Education & Training:
Hammersmith Hospital, University London, Ph.D.
Hospital for Sick Children, University of Toronto, Postdoctoral Fellow

Research Interest:
The laboratory focuses on the neuromuscular disorder Spinal Muscular Atrophy (SMA). We developed the Delta 7 SMA mouse model that has been used extensively to develop therapeutics. Using this mouse model and many others we showed that the SMN protein is reduced in SMA and that the severity of the phenotype is dependent amount of functional SMN. We have shown rescue of SMA mice and pigs with scAAV9-SMN (Zolgensma) and this has led to approval of Zolgensma for treatment of SMA. Recently we demonstrated that co administration of an antisense oligo morpholino with a SMN inducing drug (Risdiplam) increase full-length SMN production from SMN2 and improved symptomatic treatment. We are currently using missense mutations identified in patients, along with suppressors, in mice and cell culture to study the oligomeric SMN protein and determine the critical function of SMN that gives rise to SMA. Finally, using bioinformatics we are studying the DNA differences in SMA patients whose SMN2 copy number does not correlate with the phenotypic SMA severity.
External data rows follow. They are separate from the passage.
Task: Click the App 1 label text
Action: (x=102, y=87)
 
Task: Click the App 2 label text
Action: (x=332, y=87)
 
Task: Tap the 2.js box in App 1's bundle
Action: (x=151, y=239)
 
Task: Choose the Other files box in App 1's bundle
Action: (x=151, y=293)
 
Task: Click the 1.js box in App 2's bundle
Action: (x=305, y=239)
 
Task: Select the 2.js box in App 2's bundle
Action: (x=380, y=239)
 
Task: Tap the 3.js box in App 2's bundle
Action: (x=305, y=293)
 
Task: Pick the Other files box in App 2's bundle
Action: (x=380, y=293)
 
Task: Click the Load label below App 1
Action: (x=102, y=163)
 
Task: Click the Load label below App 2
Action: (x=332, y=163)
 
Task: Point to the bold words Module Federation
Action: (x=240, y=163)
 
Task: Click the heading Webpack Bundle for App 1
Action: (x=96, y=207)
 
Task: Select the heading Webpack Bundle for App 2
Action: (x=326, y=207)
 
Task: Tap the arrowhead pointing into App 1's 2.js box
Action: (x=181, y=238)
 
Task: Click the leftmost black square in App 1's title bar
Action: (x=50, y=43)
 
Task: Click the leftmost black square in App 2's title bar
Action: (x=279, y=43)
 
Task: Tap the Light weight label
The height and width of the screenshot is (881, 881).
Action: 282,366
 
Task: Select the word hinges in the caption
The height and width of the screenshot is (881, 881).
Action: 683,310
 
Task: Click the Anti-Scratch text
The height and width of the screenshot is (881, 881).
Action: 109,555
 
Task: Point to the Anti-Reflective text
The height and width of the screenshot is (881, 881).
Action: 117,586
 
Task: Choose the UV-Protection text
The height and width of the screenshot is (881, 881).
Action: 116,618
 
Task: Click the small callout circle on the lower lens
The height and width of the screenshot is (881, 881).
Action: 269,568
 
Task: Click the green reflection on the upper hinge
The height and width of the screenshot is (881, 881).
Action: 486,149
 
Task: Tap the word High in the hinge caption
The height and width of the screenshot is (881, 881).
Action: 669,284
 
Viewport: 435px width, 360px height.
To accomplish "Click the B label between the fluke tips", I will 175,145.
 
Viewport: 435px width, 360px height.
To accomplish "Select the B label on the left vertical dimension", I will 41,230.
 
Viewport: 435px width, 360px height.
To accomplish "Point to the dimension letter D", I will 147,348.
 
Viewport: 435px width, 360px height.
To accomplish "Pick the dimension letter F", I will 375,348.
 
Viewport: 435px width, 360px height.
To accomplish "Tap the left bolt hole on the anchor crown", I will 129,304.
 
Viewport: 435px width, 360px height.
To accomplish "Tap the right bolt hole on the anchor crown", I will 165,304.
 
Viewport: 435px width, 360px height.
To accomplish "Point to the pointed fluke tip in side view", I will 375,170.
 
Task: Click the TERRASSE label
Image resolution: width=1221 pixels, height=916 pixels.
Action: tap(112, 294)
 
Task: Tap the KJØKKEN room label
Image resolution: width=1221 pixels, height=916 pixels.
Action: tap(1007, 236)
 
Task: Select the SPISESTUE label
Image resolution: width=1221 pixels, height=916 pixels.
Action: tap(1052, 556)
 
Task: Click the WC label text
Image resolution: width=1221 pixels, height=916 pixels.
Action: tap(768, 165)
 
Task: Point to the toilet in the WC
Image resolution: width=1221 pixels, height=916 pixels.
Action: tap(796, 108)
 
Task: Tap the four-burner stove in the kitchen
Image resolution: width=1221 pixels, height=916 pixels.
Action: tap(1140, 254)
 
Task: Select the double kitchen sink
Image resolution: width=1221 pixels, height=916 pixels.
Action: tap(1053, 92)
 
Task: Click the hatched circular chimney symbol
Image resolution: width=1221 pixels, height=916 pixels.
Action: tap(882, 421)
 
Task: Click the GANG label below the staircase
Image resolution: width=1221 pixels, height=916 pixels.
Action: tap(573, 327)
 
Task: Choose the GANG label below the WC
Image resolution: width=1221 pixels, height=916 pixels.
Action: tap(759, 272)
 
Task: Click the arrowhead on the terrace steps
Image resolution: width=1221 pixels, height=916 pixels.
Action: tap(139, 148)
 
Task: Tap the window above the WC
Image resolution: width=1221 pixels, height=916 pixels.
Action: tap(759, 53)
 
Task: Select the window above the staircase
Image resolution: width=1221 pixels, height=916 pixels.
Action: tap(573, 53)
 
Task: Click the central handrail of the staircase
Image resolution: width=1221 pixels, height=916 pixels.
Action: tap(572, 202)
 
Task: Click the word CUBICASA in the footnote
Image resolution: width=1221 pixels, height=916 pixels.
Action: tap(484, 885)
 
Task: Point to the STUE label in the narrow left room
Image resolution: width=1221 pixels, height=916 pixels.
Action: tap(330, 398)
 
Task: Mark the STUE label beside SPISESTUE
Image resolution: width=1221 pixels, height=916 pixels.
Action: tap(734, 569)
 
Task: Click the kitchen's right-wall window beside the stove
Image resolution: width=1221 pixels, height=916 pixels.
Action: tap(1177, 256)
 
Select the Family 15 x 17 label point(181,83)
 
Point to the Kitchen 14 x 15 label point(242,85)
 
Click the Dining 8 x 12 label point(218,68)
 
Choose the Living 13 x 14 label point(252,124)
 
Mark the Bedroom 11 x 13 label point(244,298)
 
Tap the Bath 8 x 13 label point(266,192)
We can potentially identify genes that modify the SMA phenotype.

Selected Publications:

• • • Thomsen, G., A. H. M. Burghes, C. Hsieh, et al. (2021). “Biodistribution of onasemnogene abeparvovec DNA, mRNA and SMN protein in human tissue.” Nat Med 27(10): 1701-1711.

• • • Kray, K. M., V. L. McGovern, D. Chugh, et al. (2021). “Dual SMN inducing therapies can rescue survival and motor unit function in symptomatic 7SMA mice.” Neurobiol Dis 159: 105488.

• • • Blatnik, A. J., 3rd, V. L. McGovern and A. H. M. Burghes (2021). “What Genetics Has Told Us and How It Can Inform Future Experiments for Spinal Muscular Atrophy, a Perspective.” Int J Mol Sci 22(16).

• • • McGovern, V. L., K. M. Kray, W. D. Arnold, et al. (2020). “Intragenic complementation of amino and carboxy terminal SMN missense mutations can rescue Smn null mice.” Hum Mol Genet 29(21): 3493-3503.

• • • Blatnik, A. J., V. L. McGovern, T. T. Le, et al. (2020). “Conditional deletion of SMN in cell culture identifies functional SMN alleles.” Hum Mol Genet 29(21): 3477-3492.

• • • Mendell, J. R., S. Al-Zaidy, R. Shell, et al. (2017). “Single-Dose Gene-Replacement Therapy for Spinal Muscular Atrophy.” N Engl J Med 377(18): 1713-1722.

• • • Duque, S. I., W. D. Arnold, P. Odermatt, et al. (2015). “A large animal model of spinal muscular atrophy and correction of phenotype.” Ann Neurol 77(3): 399-414.

• • • Porensky, P. N., C. Mitrpant, V. L. McGovern, et al. (2012). “A single administration of morpholino antisense oligomer rescues spinal muscular atrophy in mouse.” Hum Mol Genet 21(7): 1625-1638.

• • • Foust, K. D., X. Wang, V. L. McGovern, et al. (2010). “Rescue of the spinal muscular atrophy phenotype in a mouse model by early postnatal delivery of SMN.” Nat Biotechnol 28(3): 271-274.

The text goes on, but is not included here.